外科的な額縮小手術が作用するのは前者です。頭皮を帯状に切除して生え際を全体として前進させるので、高さは確実に下がります。ただ、線そのものを描き直しているわけではありません。生え際は、それまでの形のまま下へ移動します。

 

ここが問題になるのは、形のほうが訴えの中身であることが多いからです。両側のM字の窪みは線全体が一緒に動くのでそのまま残ります。側頭部やもみあげへ向かう移行部も同じ理由で残ります。その二つのせいでおでこが広く見えていた方は、高さを下げても気になっていた特徴がそのまま残っているという結果になりえます。ただし、これはどちらの手術が優れているという話ではありません。高さだけが問題である場合、植毛では必要な縮小量に届かない場合、後頭部の頭皮の状態が採取に適さない場合など、外科的縮小のほうが適する条件は確かに存在します。どちらに当たるかは診察で判断される所見の問題です。

 

ひと目で比較

  外科的縮小 植毛によるヘアライン教正 備考
作用する対象 線の高さ 線の形と位置 変数が異なる
M字部分 線全体と一緒に移動 個別に埋められる 形の問題
側頭部・もみあげの縁 変わらない 延長できる 連続性
結果の時期 すぐに現れる 数か月かけて育つ 引き換え

よくある質問

Q. おでこが広いなら、面積を減らすのが直接的な解決ではないのですか。

A. 高さには作用します。

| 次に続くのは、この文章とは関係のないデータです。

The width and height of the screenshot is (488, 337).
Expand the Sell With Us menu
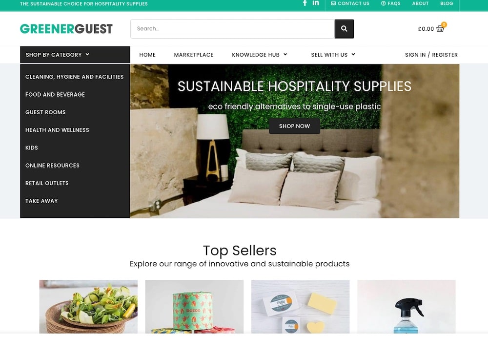click(333, 55)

ただ訴えの中身が輪郭——M字の窪みや側頭部への移行——にある場合、線全体を下げてもその特徴は残ります。

 

Q. 植毛のほうが常に良いのですか。

A. いいえ。高さだけが問題である場合や、採取条件が植毛に適さない場合など、外科的縮小が適する所見もあります。

 

Q. 両方を組み合わせることはできますか。

A. 症例ごとの判断になります。既存のヘアラインの形、頭皮の伸びやすさ、供給部の状態が関係します。